• **Action item**: Copy the data. Keep every character as given.

• **Data supplied**:
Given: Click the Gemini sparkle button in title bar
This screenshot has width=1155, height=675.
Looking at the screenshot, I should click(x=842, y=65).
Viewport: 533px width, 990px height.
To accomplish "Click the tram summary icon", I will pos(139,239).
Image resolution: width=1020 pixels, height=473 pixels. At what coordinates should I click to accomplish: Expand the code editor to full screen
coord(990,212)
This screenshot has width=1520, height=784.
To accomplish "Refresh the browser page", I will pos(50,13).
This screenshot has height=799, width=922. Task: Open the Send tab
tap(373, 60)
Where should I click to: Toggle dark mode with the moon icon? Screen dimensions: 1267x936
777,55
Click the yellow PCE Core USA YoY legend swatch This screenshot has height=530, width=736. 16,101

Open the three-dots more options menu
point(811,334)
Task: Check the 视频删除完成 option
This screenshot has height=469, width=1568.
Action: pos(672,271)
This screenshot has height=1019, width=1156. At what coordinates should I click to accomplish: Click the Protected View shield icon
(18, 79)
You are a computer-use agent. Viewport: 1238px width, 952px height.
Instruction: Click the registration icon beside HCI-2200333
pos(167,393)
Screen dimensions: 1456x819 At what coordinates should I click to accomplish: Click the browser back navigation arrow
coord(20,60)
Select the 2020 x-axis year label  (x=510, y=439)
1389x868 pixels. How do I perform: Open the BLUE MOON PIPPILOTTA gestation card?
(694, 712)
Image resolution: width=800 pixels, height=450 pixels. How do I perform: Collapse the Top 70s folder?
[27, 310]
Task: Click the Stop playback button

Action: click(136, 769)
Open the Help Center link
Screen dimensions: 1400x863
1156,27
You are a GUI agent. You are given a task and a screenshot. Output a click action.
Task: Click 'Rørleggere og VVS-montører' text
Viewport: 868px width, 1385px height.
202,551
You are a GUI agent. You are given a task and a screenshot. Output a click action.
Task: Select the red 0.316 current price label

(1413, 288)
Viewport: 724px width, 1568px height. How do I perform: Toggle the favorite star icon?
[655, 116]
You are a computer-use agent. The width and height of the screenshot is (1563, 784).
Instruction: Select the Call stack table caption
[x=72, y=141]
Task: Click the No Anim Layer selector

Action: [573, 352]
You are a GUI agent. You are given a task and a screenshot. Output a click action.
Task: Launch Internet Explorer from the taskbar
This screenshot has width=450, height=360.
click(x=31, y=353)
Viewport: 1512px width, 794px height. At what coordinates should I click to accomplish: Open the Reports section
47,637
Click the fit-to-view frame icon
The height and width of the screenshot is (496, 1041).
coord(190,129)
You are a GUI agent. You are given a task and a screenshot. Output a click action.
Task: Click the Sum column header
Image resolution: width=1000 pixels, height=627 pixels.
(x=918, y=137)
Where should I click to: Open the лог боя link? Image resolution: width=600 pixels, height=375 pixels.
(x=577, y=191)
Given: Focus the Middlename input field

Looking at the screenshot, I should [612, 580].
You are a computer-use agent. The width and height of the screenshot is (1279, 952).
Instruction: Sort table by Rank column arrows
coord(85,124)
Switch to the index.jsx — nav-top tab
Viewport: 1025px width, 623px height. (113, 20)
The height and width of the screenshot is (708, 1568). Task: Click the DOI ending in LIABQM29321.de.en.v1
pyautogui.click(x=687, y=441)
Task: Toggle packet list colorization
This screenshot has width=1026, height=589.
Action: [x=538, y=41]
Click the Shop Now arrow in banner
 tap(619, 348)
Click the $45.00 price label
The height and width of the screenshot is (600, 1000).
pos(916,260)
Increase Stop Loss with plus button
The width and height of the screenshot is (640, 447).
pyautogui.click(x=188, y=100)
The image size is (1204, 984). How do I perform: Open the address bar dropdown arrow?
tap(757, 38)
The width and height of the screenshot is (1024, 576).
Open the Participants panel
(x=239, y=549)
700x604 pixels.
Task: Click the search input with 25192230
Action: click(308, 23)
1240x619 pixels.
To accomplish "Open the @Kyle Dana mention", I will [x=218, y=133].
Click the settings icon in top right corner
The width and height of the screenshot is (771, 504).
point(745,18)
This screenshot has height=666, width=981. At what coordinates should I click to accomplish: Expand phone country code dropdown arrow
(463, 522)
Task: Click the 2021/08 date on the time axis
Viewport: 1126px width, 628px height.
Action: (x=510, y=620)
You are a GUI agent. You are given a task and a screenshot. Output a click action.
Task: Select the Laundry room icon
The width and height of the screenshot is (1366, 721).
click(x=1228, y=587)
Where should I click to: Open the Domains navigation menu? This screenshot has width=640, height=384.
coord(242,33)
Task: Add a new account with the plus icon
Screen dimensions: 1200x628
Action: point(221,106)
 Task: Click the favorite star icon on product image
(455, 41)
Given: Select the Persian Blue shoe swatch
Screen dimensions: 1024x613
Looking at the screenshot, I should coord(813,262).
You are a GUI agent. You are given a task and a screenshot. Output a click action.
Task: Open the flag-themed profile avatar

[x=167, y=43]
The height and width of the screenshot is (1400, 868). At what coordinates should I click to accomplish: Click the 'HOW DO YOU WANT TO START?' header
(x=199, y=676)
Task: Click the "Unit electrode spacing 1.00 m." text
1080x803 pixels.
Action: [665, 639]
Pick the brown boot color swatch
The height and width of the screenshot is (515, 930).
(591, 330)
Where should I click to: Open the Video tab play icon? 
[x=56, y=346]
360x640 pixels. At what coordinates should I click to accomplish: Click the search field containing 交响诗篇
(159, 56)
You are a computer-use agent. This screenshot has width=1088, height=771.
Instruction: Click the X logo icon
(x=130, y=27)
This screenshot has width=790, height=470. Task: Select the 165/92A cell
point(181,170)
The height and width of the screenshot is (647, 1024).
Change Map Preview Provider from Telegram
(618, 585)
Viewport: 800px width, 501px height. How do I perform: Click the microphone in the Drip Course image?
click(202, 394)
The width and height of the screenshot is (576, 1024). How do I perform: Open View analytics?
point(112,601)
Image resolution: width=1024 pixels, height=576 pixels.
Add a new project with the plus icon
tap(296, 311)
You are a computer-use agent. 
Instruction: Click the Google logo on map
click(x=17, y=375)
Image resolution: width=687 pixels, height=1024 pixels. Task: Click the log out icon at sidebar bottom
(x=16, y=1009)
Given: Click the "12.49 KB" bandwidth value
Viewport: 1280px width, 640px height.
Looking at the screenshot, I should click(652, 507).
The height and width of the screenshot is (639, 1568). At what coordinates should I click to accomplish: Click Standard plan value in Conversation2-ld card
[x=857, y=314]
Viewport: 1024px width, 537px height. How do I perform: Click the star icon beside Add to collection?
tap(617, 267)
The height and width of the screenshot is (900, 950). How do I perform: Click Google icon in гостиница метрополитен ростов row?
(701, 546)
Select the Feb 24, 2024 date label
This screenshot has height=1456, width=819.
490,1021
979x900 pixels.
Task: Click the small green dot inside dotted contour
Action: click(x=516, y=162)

• **Completed exercise**:
Given: Click the Gemini sparkle button in title bar
This screenshot has width=1155, height=675.
Looking at the screenshot, I should click(x=842, y=65).
Viewport: 533px width, 990px height.
To accomplish "Click the tram summary icon", I will pos(139,239).
Image resolution: width=1020 pixels, height=473 pixels. At what coordinates should I click to accomplish: Expand the code editor to full screen
coord(990,212)
This screenshot has width=1520, height=784.
To accomplish "Refresh the browser page", I will pos(50,13).
This screenshot has height=799, width=922. Task: Open the Send tab
tap(373, 60)
Where should I click to: Toggle dark mode with the moon icon? Screen dimensions: 1267x936
777,55
Click the yellow PCE Core USA YoY legend swatch This screenshot has height=530, width=736. 16,101

Open the three-dots more options menu
point(811,334)
Task: Check the 视频删除完成 option
This screenshot has height=469, width=1568.
Action: pos(672,271)
This screenshot has height=1019, width=1156. At what coordinates should I click to accomplish: Click the Protected View shield icon
(18, 79)
You are a computer-use agent. Viewport: 1238px width, 952px height.
Instruction: Click the registration icon beside HCI-2200333
pos(167,393)
Screen dimensions: 1456x819 At what coordinates should I click to accomplish: Click the browser back navigation arrow
coord(20,60)
Select the 2020 x-axis year label  (x=510, y=439)
1389x868 pixels. How do I perform: Open the BLUE MOON PIPPILOTTA gestation card?
(694, 712)
Image resolution: width=800 pixels, height=450 pixels. How do I perform: Collapse the Top 70s folder?
[27, 310]
Task: Click the Stop playback button

Action: click(136, 769)
Open the Help Center link
Screen dimensions: 1400x863
1156,27
You are a GUI agent. You are given a task and a screenshot. Output a click action.
Task: Click 'Rørleggere og VVS-montører' text
Viewport: 868px width, 1385px height.
202,551
You are a GUI agent. You are given a task and a screenshot. Output a click action.
Task: Select the red 0.316 current price label

(1413, 288)
Viewport: 724px width, 1568px height. How do I perform: Toggle the favorite star icon?
[655, 116]
You are a computer-use agent. The width and height of the screenshot is (1563, 784).
Instruction: Select the Call stack table caption
[x=72, y=141]
Task: Click the No Anim Layer selector

Action: [573, 352]
You are a GUI agent. You are given a task and a screenshot. Output a click action.
Task: Launch Internet Explorer from the taskbar
This screenshot has width=450, height=360.
click(x=31, y=353)
Viewport: 1512px width, 794px height. At what coordinates should I click to accomplish: Open the Reports section
47,637
Click the fit-to-view frame icon
The height and width of the screenshot is (496, 1041).
coord(190,129)
You are a GUI agent. You are given a task and a screenshot. Output a click action.
Task: Click the Sum column header
Image resolution: width=1000 pixels, height=627 pixels.
(x=918, y=137)
Where should I click to: Open the лог боя link? Image resolution: width=600 pixels, height=375 pixels.
(x=577, y=191)
Given: Focus the Middlename input field

Looking at the screenshot, I should [612, 580].
You are a computer-use agent. The width and height of the screenshot is (1279, 952).
Instruction: Sort table by Rank column arrows
coord(85,124)
Switch to the index.jsx — nav-top tab
Viewport: 1025px width, 623px height. (113, 20)
The height and width of the screenshot is (708, 1568). Task: Click the DOI ending in LIABQM29321.de.en.v1
pyautogui.click(x=687, y=441)
Task: Toggle packet list colorization
This screenshot has width=1026, height=589.
Action: [x=538, y=41]
Click the Shop Now arrow in banner
 tap(619, 348)
Click the $45.00 price label
The height and width of the screenshot is (600, 1000).
pos(916,260)
Increase Stop Loss with plus button
The width and height of the screenshot is (640, 447).
pyautogui.click(x=188, y=100)
The image size is (1204, 984). How do I perform: Open the address bar dropdown arrow?
tap(757, 38)
The width and height of the screenshot is (1024, 576).
Open the Participants panel
(x=239, y=549)
700x604 pixels.
Task: Click the search input with 25192230
Action: click(308, 23)
1240x619 pixels.
To accomplish "Open the @Kyle Dana mention", I will [x=218, y=133].
Click the settings icon in top right corner
The width and height of the screenshot is (771, 504).
point(745,18)
This screenshot has height=666, width=981. At what coordinates should I click to accomplish: Expand phone country code dropdown arrow
(463, 522)
Task: Click the 2021/08 date on the time axis
Viewport: 1126px width, 628px height.
Action: (x=510, y=620)
You are a GUI agent. You are given a task and a screenshot. Output a click action.
Task: Select the Laundry room icon
The width and height of the screenshot is (1366, 721).
click(x=1228, y=587)
Where should I click to: Open the Domains navigation menu? This screenshot has width=640, height=384.
coord(242,33)
Task: Add a new account with the plus icon
Screen dimensions: 1200x628
Action: point(221,106)
 Task: Click the favorite star icon on product image
(455, 41)
Given: Select the Persian Blue shoe swatch
Screen dimensions: 1024x613
Looking at the screenshot, I should coord(813,262).
You are a GUI agent. You are given a task and a screenshot. Output a click action.
Task: Open the flag-themed profile avatar

[x=167, y=43]
The height and width of the screenshot is (1400, 868). At what coordinates should I click to accomplish: Click the 'HOW DO YOU WANT TO START?' header
(x=199, y=676)
Task: Click the "Unit electrode spacing 1.00 m." text
1080x803 pixels.
Action: [665, 639]
Pick the brown boot color swatch
The height and width of the screenshot is (515, 930).
(591, 330)
Where should I click to: Open the Video tab play icon? 
[x=56, y=346]
360x640 pixels. At what coordinates should I click to accomplish: Click the search field containing 交响诗篇
(159, 56)
You are a computer-use agent. This screenshot has width=1088, height=771.
Instruction: Click the X logo icon
(x=130, y=27)
This screenshot has width=790, height=470. Task: Select the 165/92A cell
point(181,170)
The height and width of the screenshot is (647, 1024).
Change Map Preview Provider from Telegram
(618, 585)
Viewport: 800px width, 501px height. How do I perform: Click the microphone in the Drip Course image?
click(202, 394)
The width and height of the screenshot is (576, 1024). How do I perform: Open View analytics?
point(112,601)
Image resolution: width=1024 pixels, height=576 pixels.
Add a new project with the plus icon
tap(296, 311)
You are a computer-use agent. 
Instruction: Click the Google logo on map
click(x=17, y=375)
Image resolution: width=687 pixels, height=1024 pixels. Task: Click the log out icon at sidebar bottom
(x=16, y=1009)
Given: Click the "12.49 KB" bandwidth value
Viewport: 1280px width, 640px height.
Looking at the screenshot, I should click(652, 507).
The height and width of the screenshot is (639, 1568). At what coordinates should I click to accomplish: Click Standard plan value in Conversation2-ld card
[x=857, y=314]
Viewport: 1024px width, 537px height. How do I perform: Click the star icon beside Add to collection?
tap(617, 267)
The height and width of the screenshot is (900, 950). How do I perform: Click Google icon in гостиница метрополитен ростов row?
(701, 546)
Select the Feb 24, 2024 date label
This screenshot has height=1456, width=819.
490,1021
979x900 pixels.
Task: Click the small green dot inside dotted contour
Action: click(x=516, y=162)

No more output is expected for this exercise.